_Material provided_.
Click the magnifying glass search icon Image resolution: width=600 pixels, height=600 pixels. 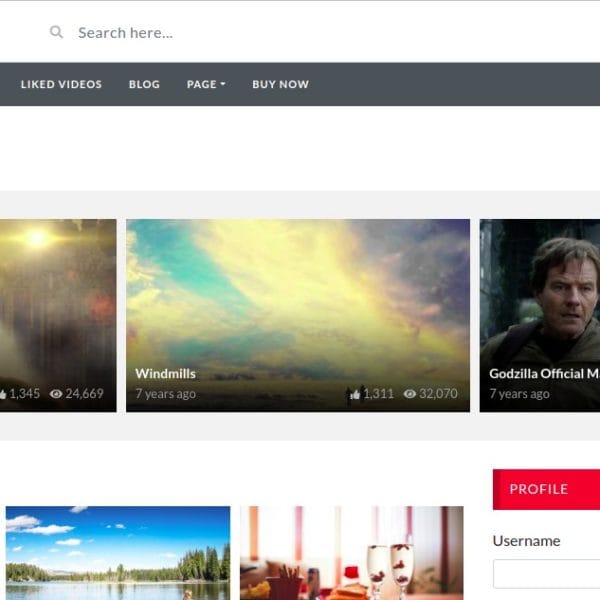(x=57, y=32)
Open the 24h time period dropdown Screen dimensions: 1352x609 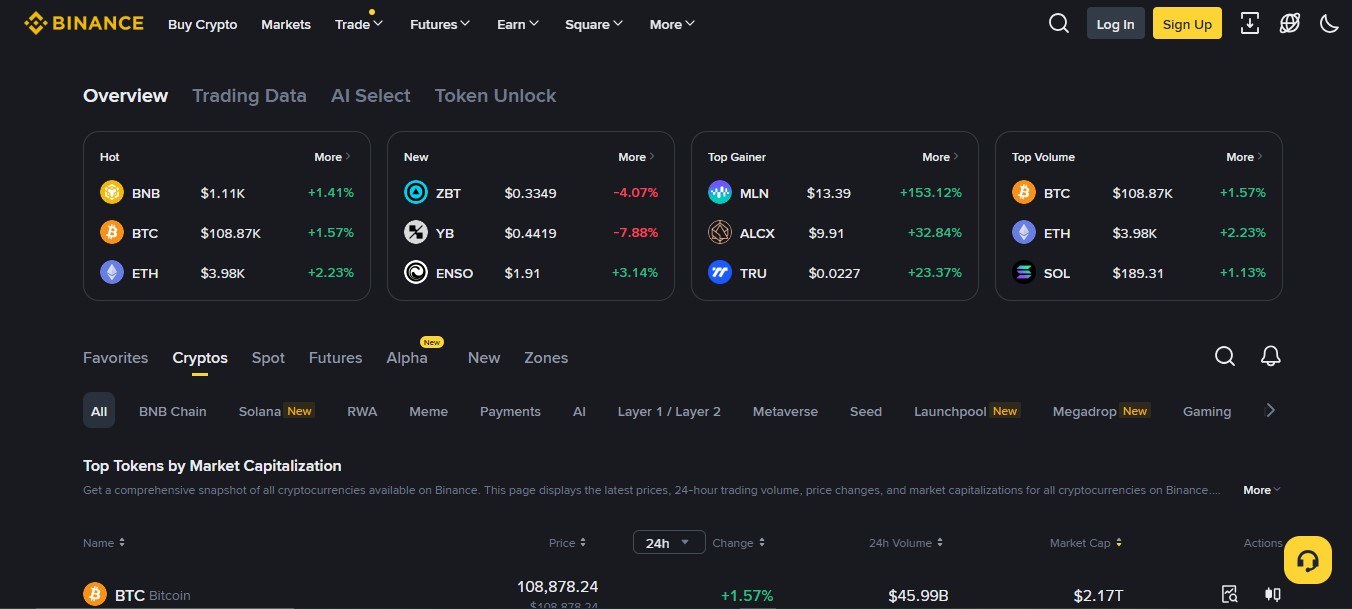[668, 543]
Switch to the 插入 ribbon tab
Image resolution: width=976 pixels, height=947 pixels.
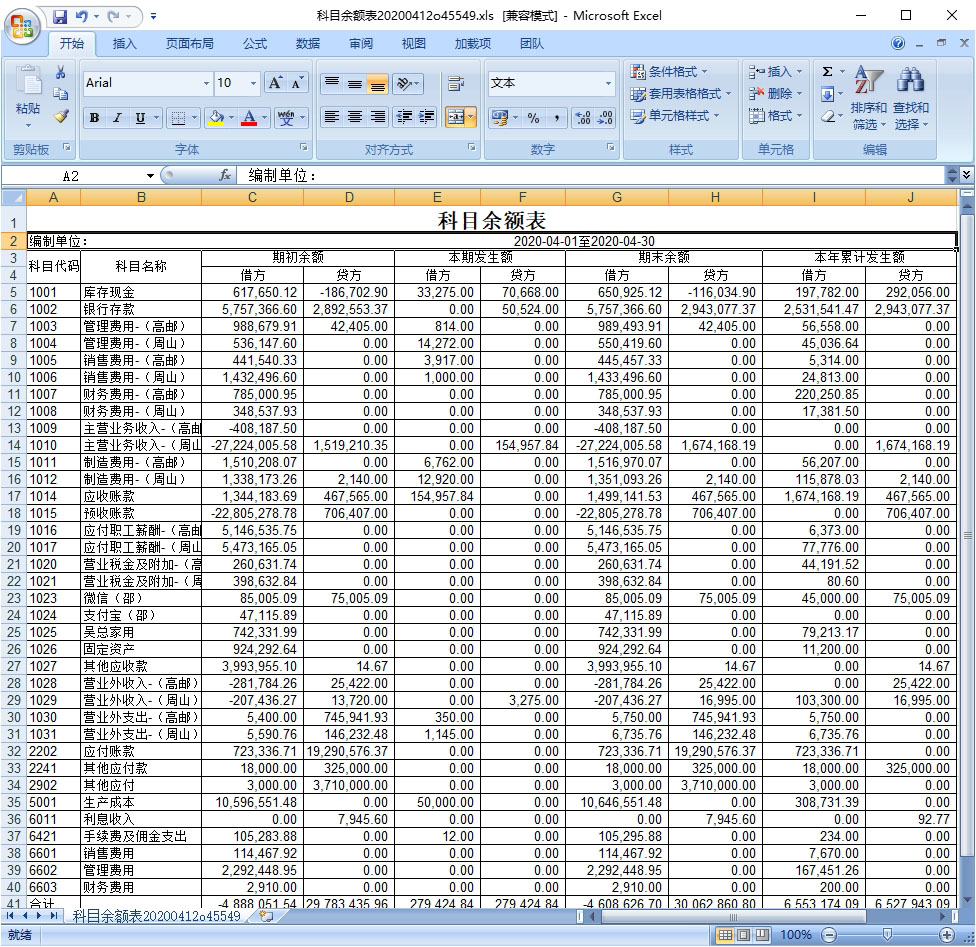125,44
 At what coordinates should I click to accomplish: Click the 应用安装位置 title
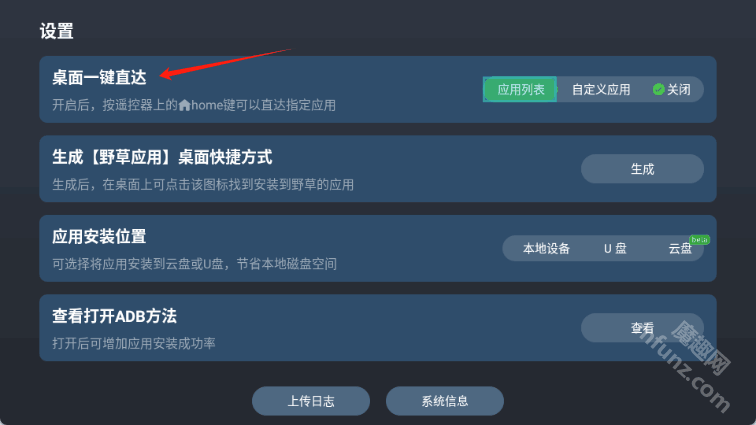coord(99,236)
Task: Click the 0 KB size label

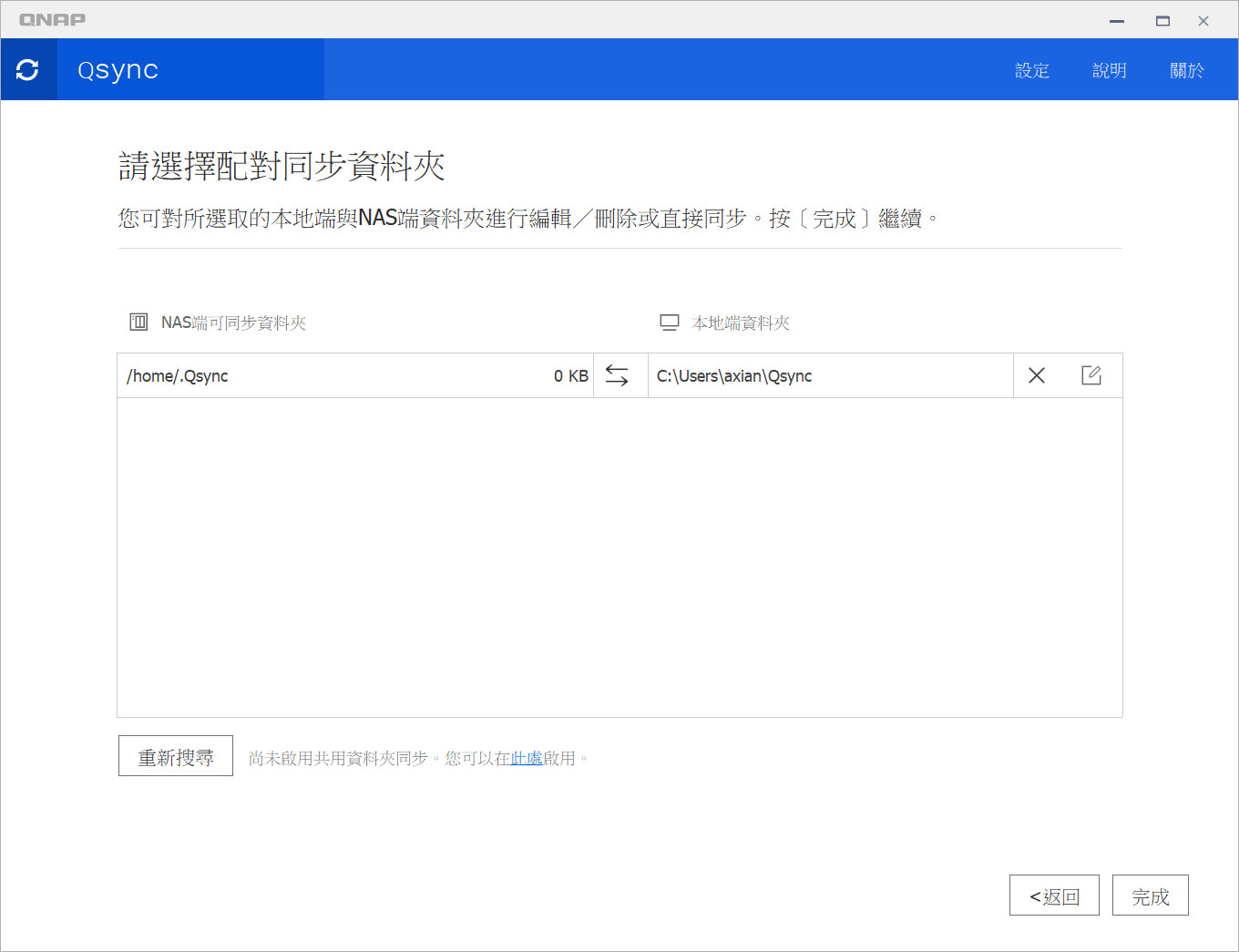Action: 570,374
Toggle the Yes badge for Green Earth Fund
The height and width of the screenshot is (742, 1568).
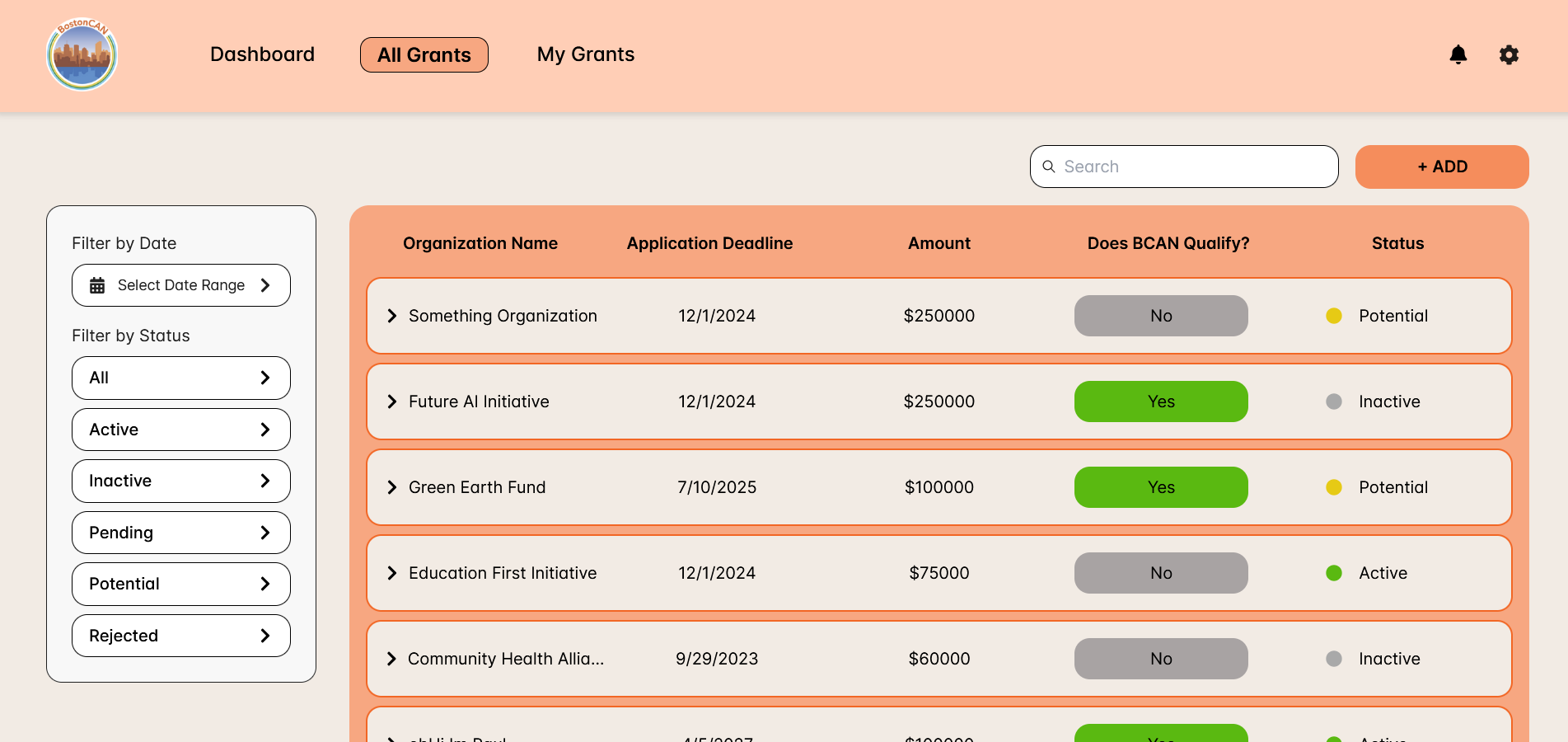pyautogui.click(x=1160, y=487)
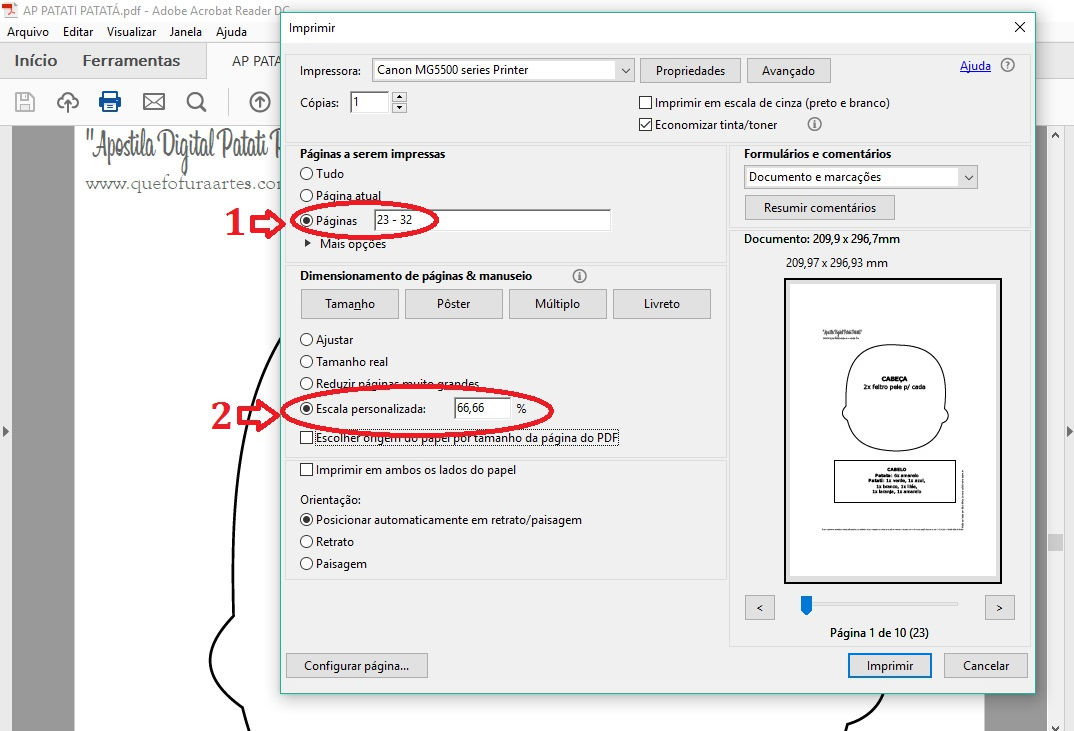Viewport: 1074px width, 731px height.
Task: Click the printer icon in the toolbar
Action: (x=110, y=102)
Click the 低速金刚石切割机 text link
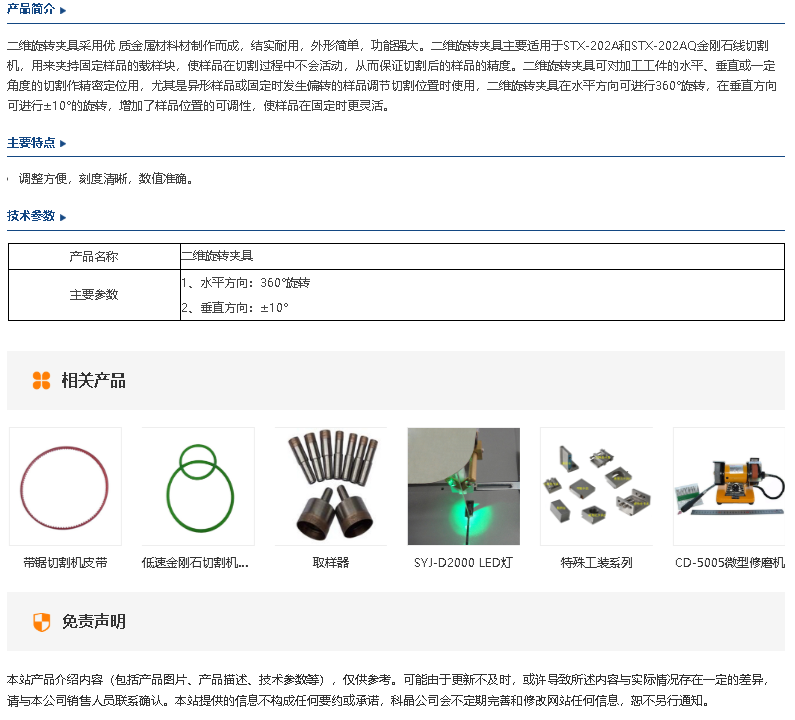Viewport: 795px width, 720px height. coord(197,563)
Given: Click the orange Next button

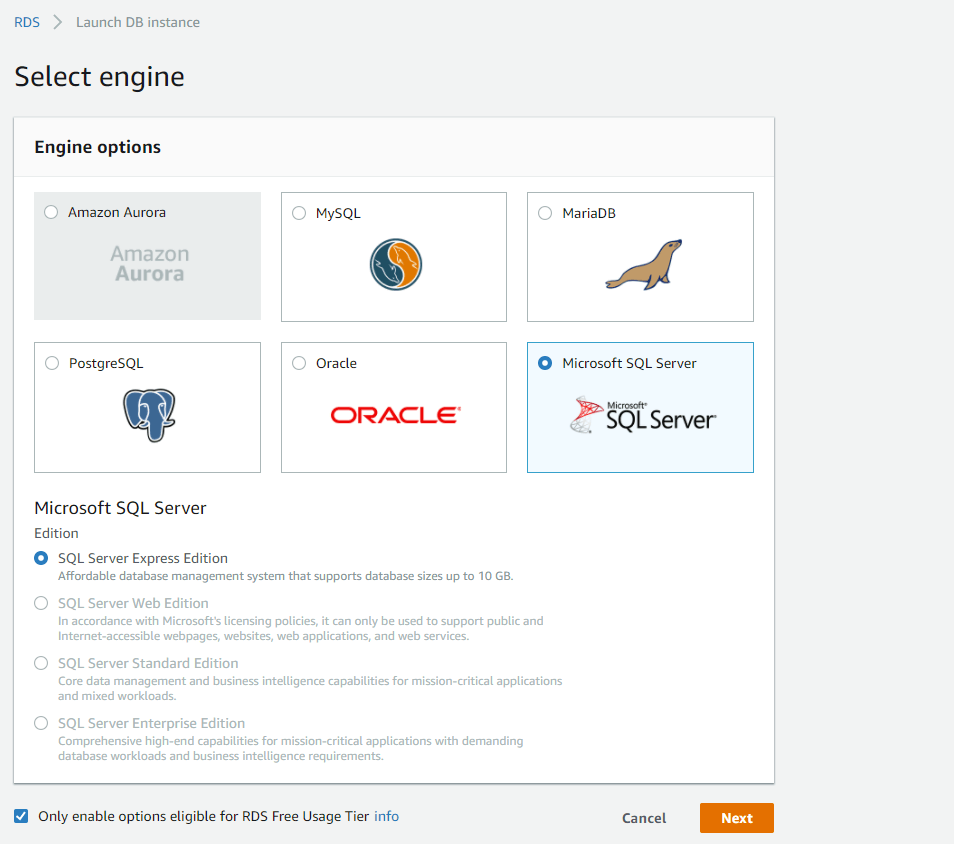Looking at the screenshot, I should (736, 818).
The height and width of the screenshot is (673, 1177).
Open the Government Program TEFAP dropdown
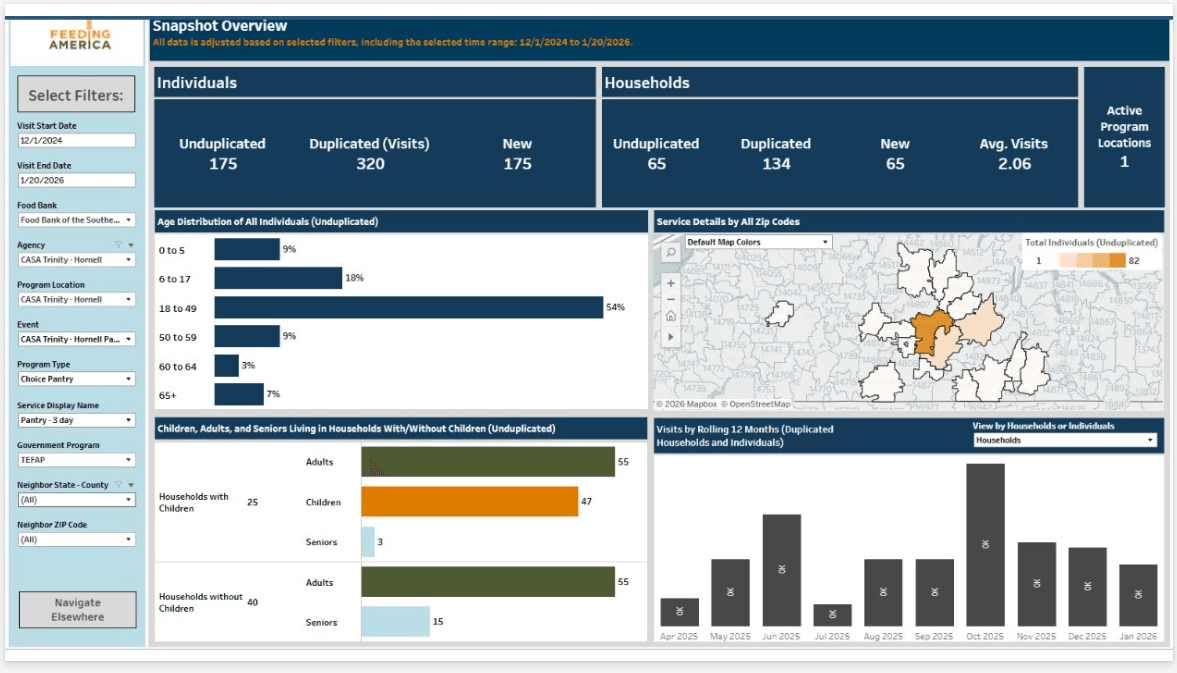tap(76, 460)
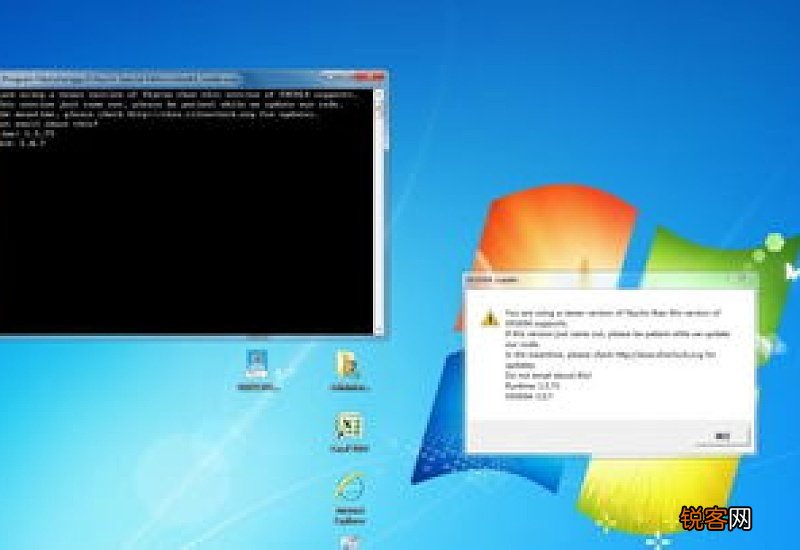Click the yellow warning icon in the dialog
This screenshot has height=550, width=800.
489,318
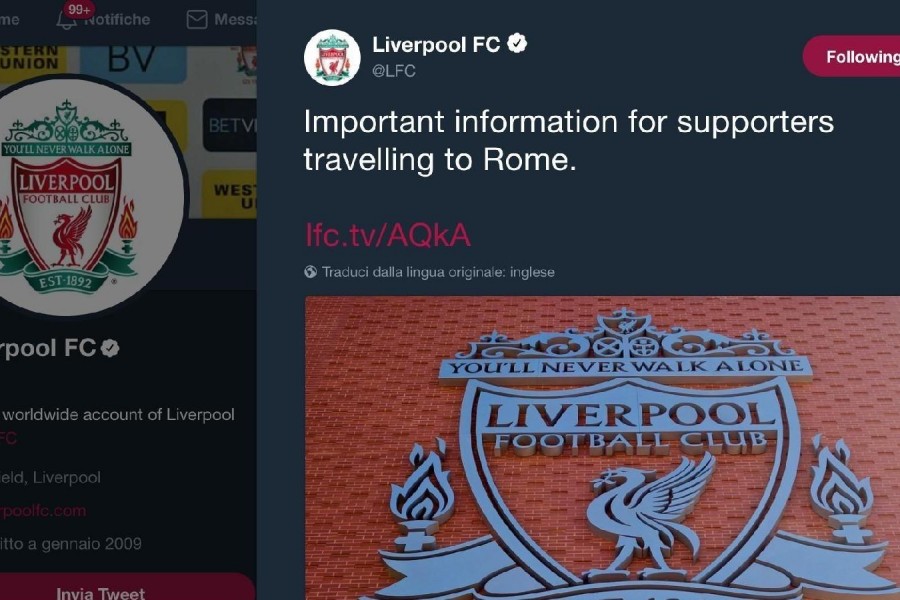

_Exercise_. Reproduce the lines above, exactly and exclusively, from the line containing "The height and width of the screenshot is (673, 1177)." down to the last line, both included; pictures are not part of the copy.

_Response_.
The height and width of the screenshot is (673, 1177).
Open the Government Program TEFAP dropdown
tap(76, 460)
Click the yellow warning icon in the dialog
This screenshot has height=550, width=800.
489,318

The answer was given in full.